By Mike Hall
AFL-CIO Senior Writer
With the oil platform explosion that killed 11 workers now is spilling millions of barrels of oil into the Gulf of Mexico as a sobering background, AFL-CIO President Richard Trumka told delegates to the 2010 Good Jobs, Green Jobs National Conference:
“Never before has the need been so urgent to produce clean energy, to use energy more efficiently, to prevent climate change and to protect our natural environment.
And not since the Great Depression have so many Americans needed new and better jobs with secure benefits and promising futures–jobs that can’t be off-shored, downsized or downgraded into temporary or part-time positions.”
In its second day, the conference brings together union members, environmentalists, business leaders, lawmakers and administration officials to map out a path to a green economy that creates good jobs, reduces global warming and preserves America’s economic and environmental security. It concludes tomorrow with a Green Jobs Advocacy Day Capitol Hill.
It is coordinated by the Blue Green Alliance, the partnership of the labor and environmental organizations, which includes the USW, CWA, AFT, Utility Workers (UWUA), ATU, the Sierra Club and Natural Resources Defense Council (NRDC).
Trumka said it’s time to “put to rest, once and for all the false choice between good jobs and clean air and water.” He outlined four vital areas that must be included in any formula to create secure, good green energy jobs that boost the economy and planet.
First, we need more clean energy-we need it now. We can’t afford the false choice between different forms of clean energy: Clean coal. Natural gas. Hydroelectric power. Nuclear power. Solar energy. Wind power. Geothermal energy. Biofuels. We need to put them all to use.
He said clean energy is a “job creator” and that environmentally-friendly policies and public/private partnerships can create hundreds of thousands of jobs producing solar energy, wind power, geothermal power and biofuels.
He also called for the construction and retro-fitting of buildings–which produce 40 percent of the nation’s carbon emissions–so they are energy efficient, creating a twofold benefit of combating climate change and creating tens of thousands of construction jobs.
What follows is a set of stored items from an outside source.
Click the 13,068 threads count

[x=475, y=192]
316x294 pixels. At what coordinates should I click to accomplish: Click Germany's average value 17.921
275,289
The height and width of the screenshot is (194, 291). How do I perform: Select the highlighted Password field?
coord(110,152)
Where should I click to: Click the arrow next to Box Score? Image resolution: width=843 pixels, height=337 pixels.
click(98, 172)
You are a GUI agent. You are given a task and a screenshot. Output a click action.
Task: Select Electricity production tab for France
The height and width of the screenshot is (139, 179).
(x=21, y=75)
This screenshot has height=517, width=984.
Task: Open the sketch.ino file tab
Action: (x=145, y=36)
“We have to use electricity more intelligently,” Trumka said. Tens of thousands of miles of new high-voltage transmission are needed to bring solar, wind and geothermal energy online.
To use these interruptible power sources and make more intelligent use of all our electrical power, we need a new and smarter electrical grid. All this requires major public and private investments–and it will produce jobs.
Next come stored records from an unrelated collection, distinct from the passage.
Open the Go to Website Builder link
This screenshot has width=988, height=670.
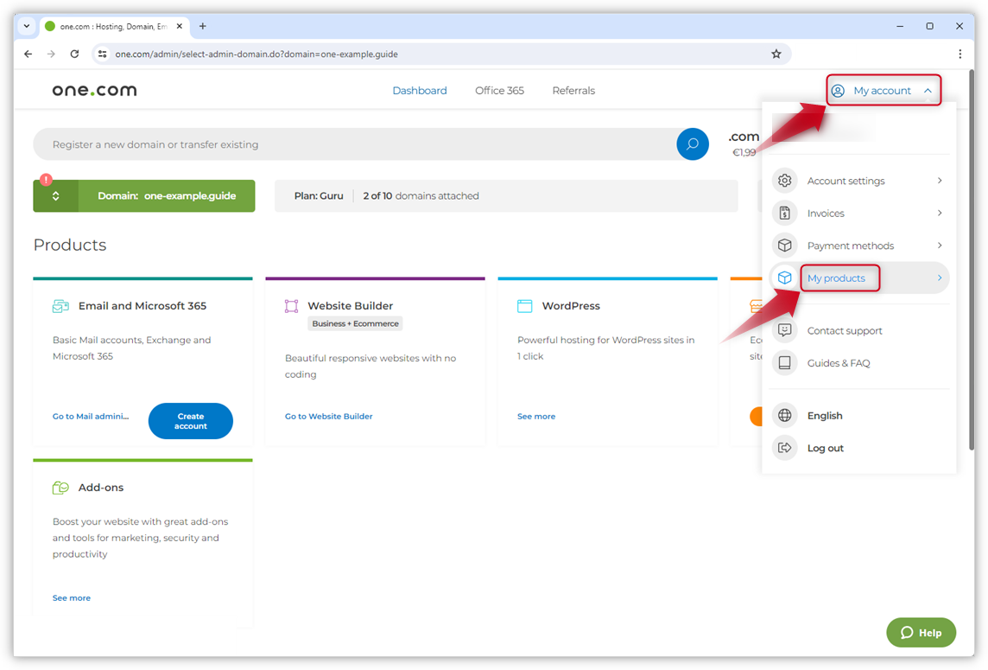tap(329, 417)
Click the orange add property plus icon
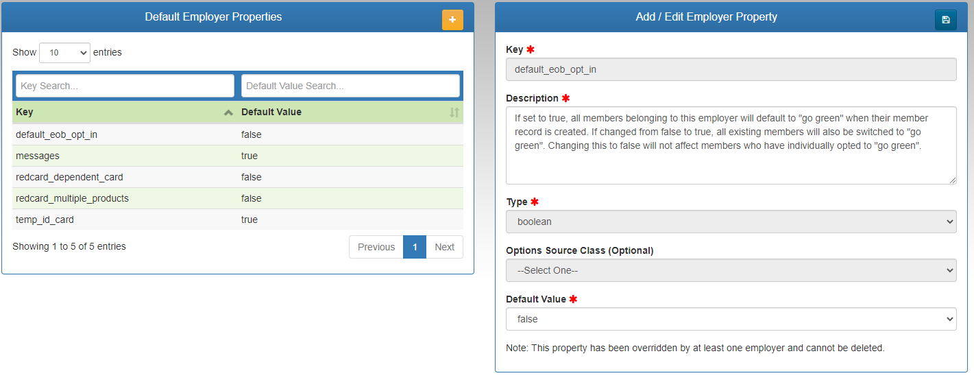Image resolution: width=974 pixels, height=380 pixels. coord(452,20)
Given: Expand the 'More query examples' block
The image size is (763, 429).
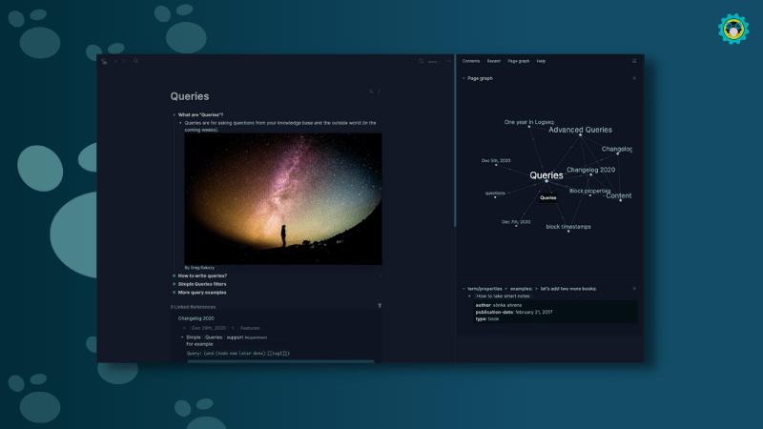Looking at the screenshot, I should tap(174, 292).
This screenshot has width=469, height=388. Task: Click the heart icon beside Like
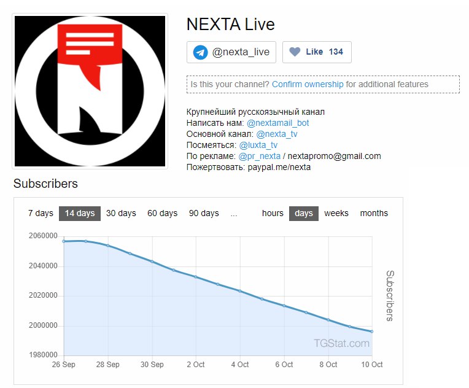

The fourth key element, green jobs/energy saving, centers on mass transit and high speed rail.
Our nation’s subways, light rail and commuter rail lines are in urgent need of repair and expansion. It’s great news that the Obama Administration is providing $8 billion in high-speed rail grail that will save or create tens of thousands of jobs in areas like track-laying, manufacturing, planning and engineering.
And let me make this clear: These jobs need to be American jobs. They need to be high-skill, high wage jobs, with safe conditions bright futures and the rights to be free from discrimination, and free to form and join unions.
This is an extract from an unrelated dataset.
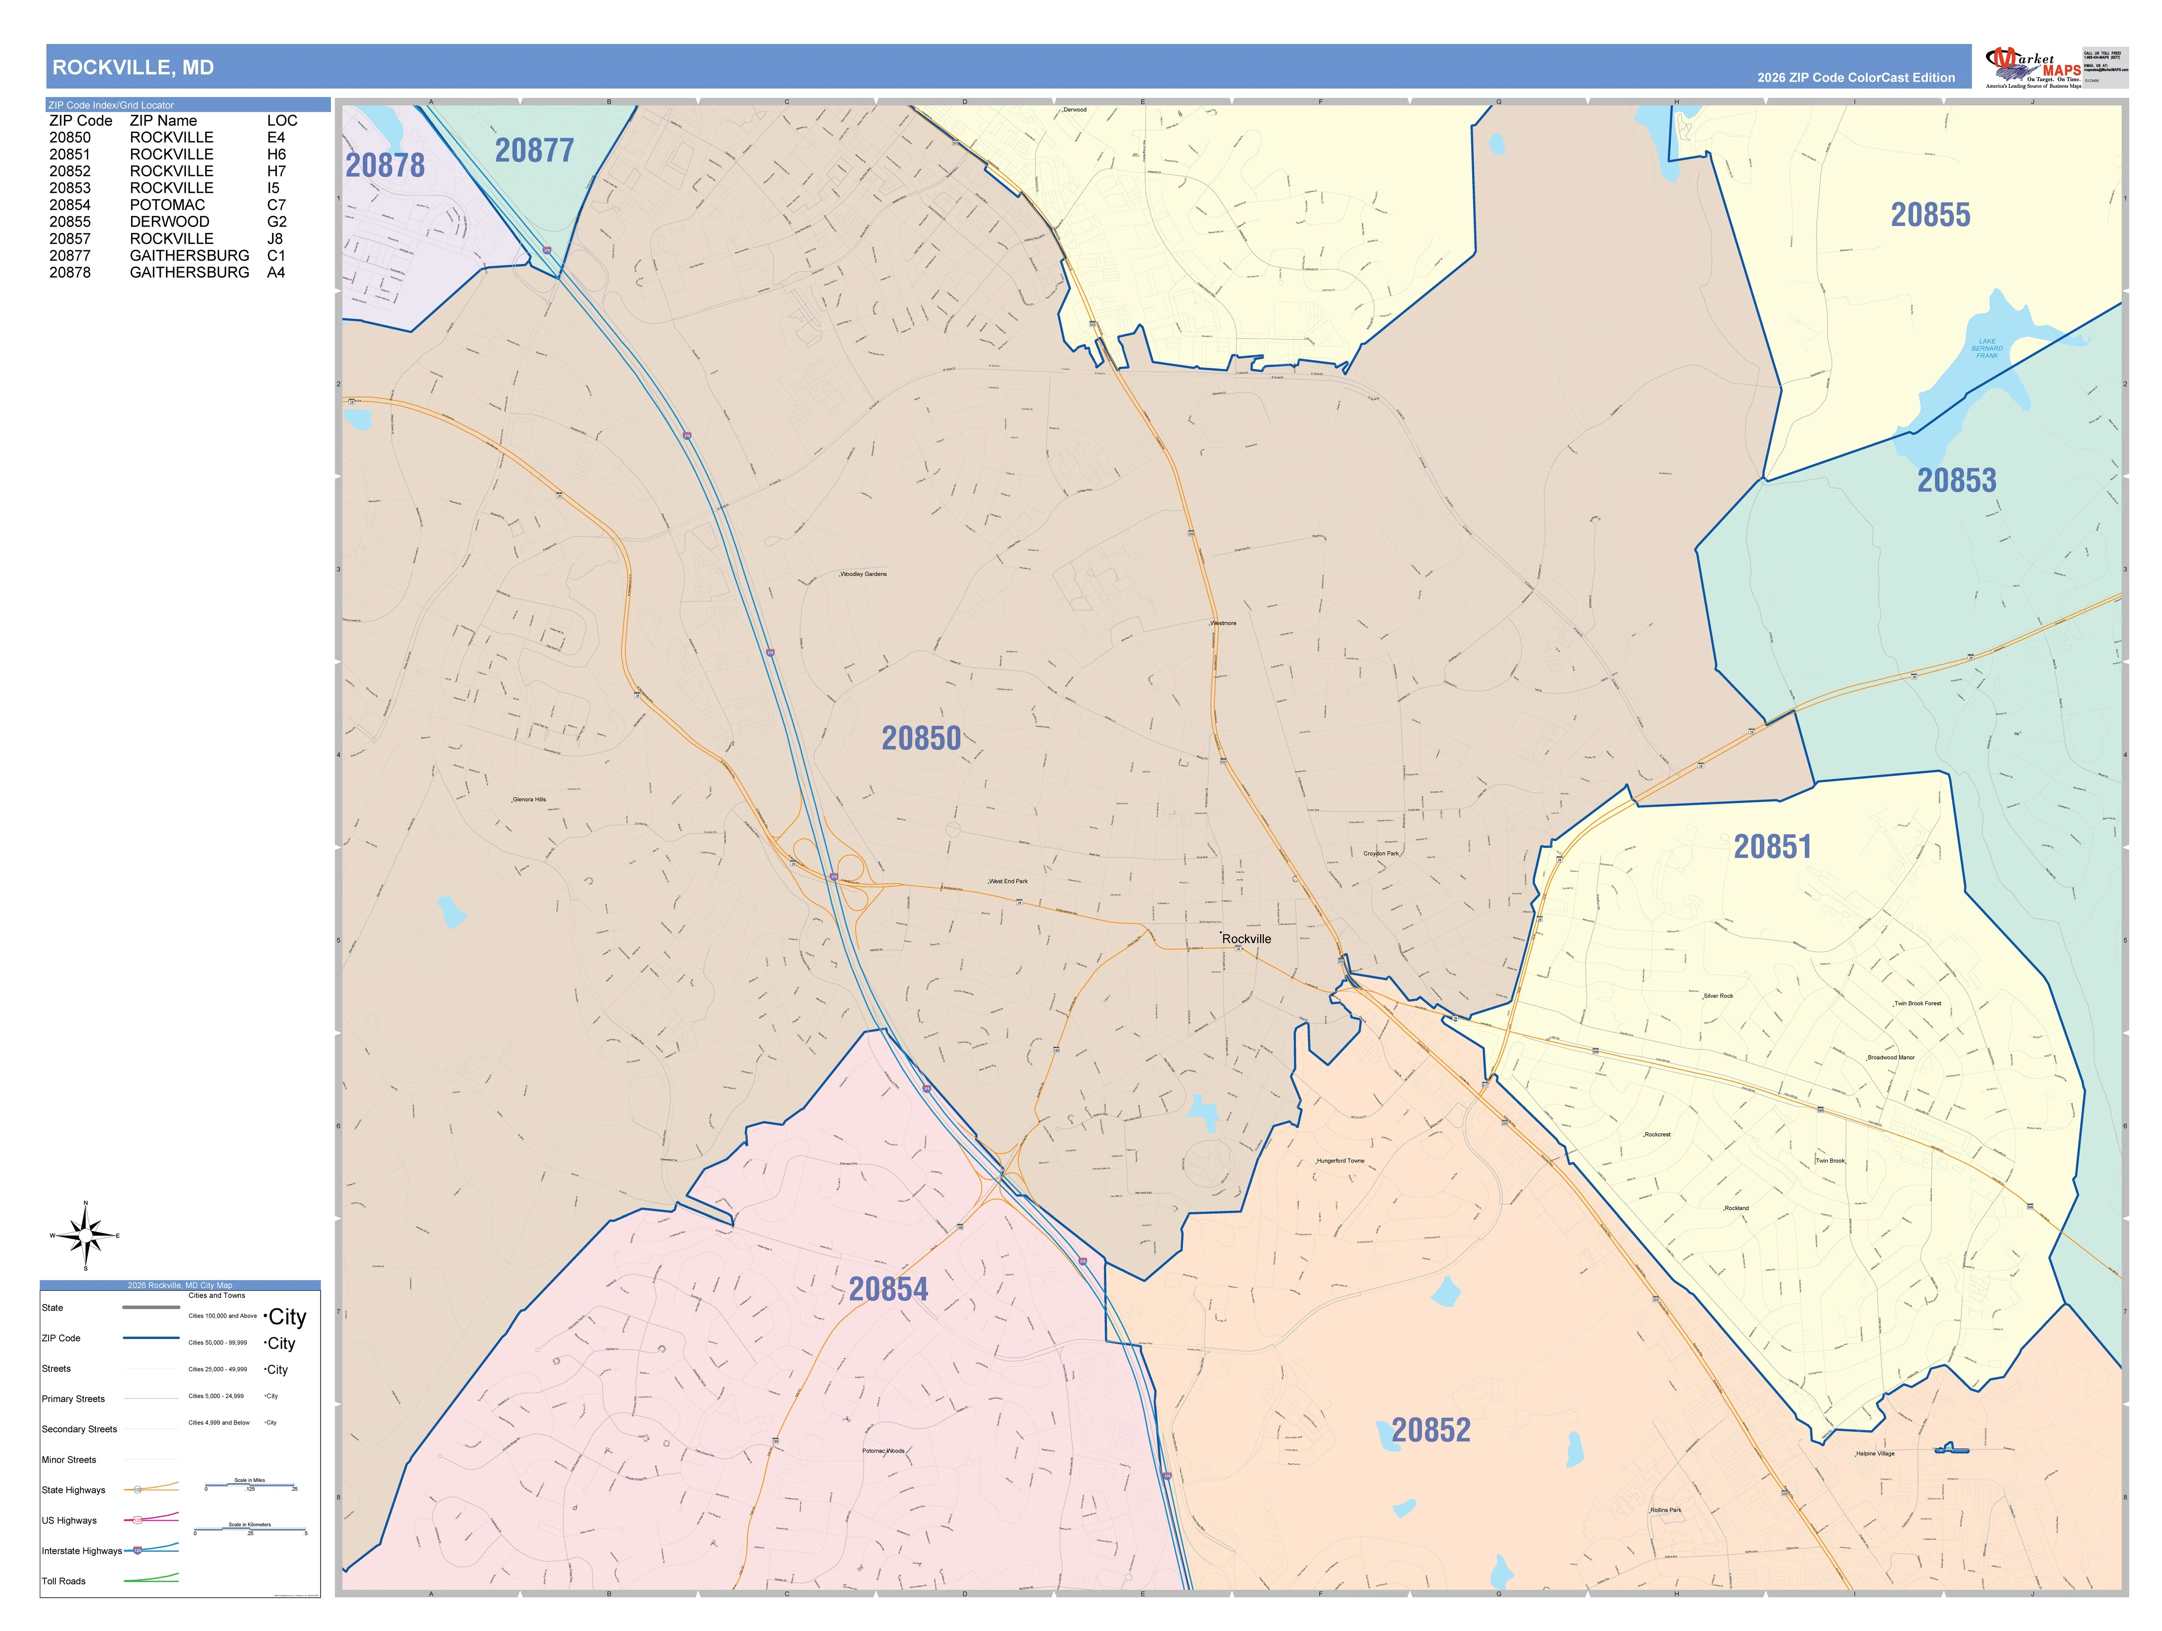Click the 20852 ZIP code label
Screen dimensions: 2162x1631
pyautogui.click(x=1431, y=1431)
USW President Leo W. Gerard told delegates that recent work-related accidents like those at the Tesoro refinery in Washington State and the oil spill off the coast of Louisiana shows that labor and environmental issues are connected in many ways and that it’s everyone’s responsibility to work for progress on both fronts.
Our generation has a responsibility to the next, our generation is going to be the one to leave the worst mess in history, or our generation is going to be the one to leave the most opportunity in history. I want to be the second one.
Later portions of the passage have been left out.